Sul sequestro preventivo dello stabilimento per la produzione di conglomerati bituminosi dell’impresa “Micron”, in frazione La Grenade a Sarre, interviene Legambiente Valle d’Aosta.
“Bene ha fatto la Regione a predisporre i controlli che hanno condotto poi all’azione legale, anche se forse si poteva intervenire già da tempo: ci risulta, infatti, che i cittadini segnalassero da tempo fastidi, obbligo a vivere con le finestre chiuse, preoccupazioni per la salute” sottolinea in una nota l’Associazione che chiede ora che le “risultanze delle indagini siano rese note a tutti”.
“Se dovesse infatti emergere l’impossibilità di abbattimento sensibile degli inquinanti, – prosegue la nota di Legambiente Valle d’Aosta – crediamo che debba essere presa in considerazione la richiesta di delocalizzazione dell’impianto avanzata dai cittadini”.

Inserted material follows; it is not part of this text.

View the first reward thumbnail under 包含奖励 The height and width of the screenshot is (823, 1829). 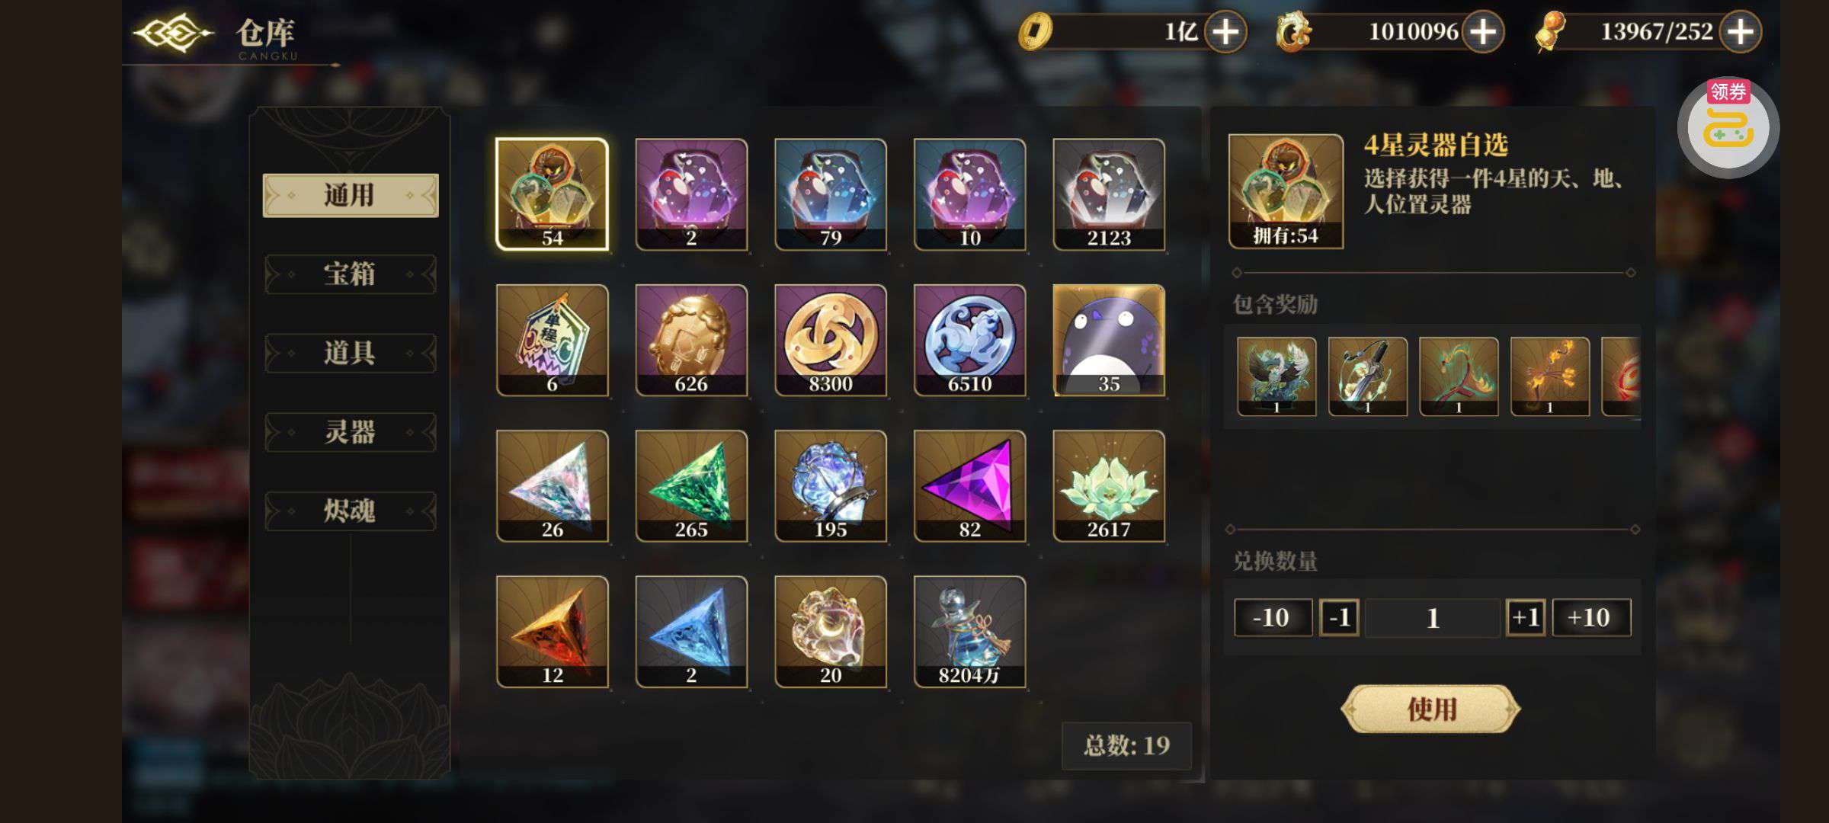[1276, 376]
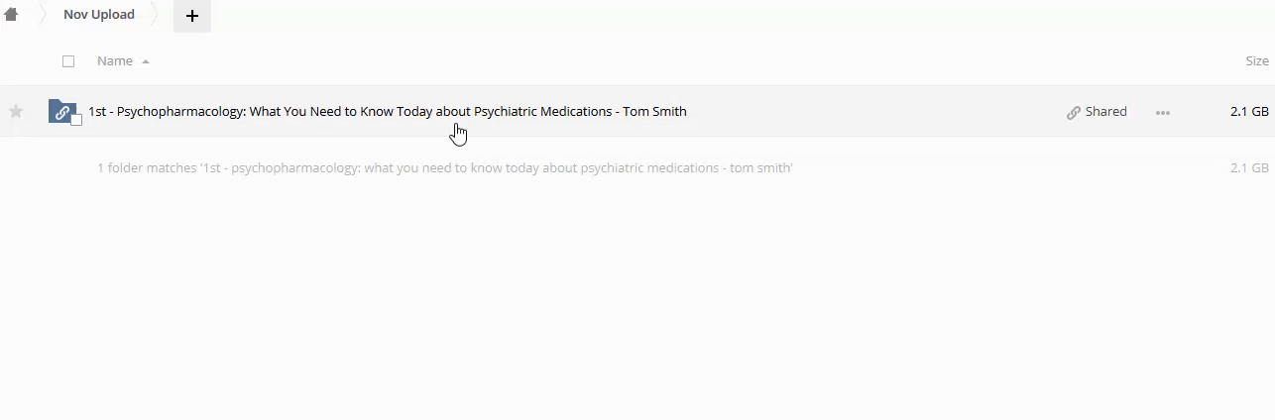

L’Associazione, citando quindi il Decreto del Consiglio dei Ministri 195/2005 ricorda come “tutti i dati inerenti impianti che possano recare danno all’ambiente debbano essere pubblicati attraverso le piattaforme informatiche pubbliche: la legge prevede cioè la trasparenza in materia di dati ambientali. La Regione invece ha ottemperato a quest’obbligo soltanto per quanto riguarda le Autorizzazioni Integrate Ambientali. Dove sono i dati dei monitoraggi degli altri impianti produttivi disseminati sul territorio? Perché le pagine, pur predisposte nella sezione Ambiente del sito istituzionale della Regione, contengono soltanto gli elenchi delle autorizzazioni emesse, ma non i risultati dei monitoraggi?”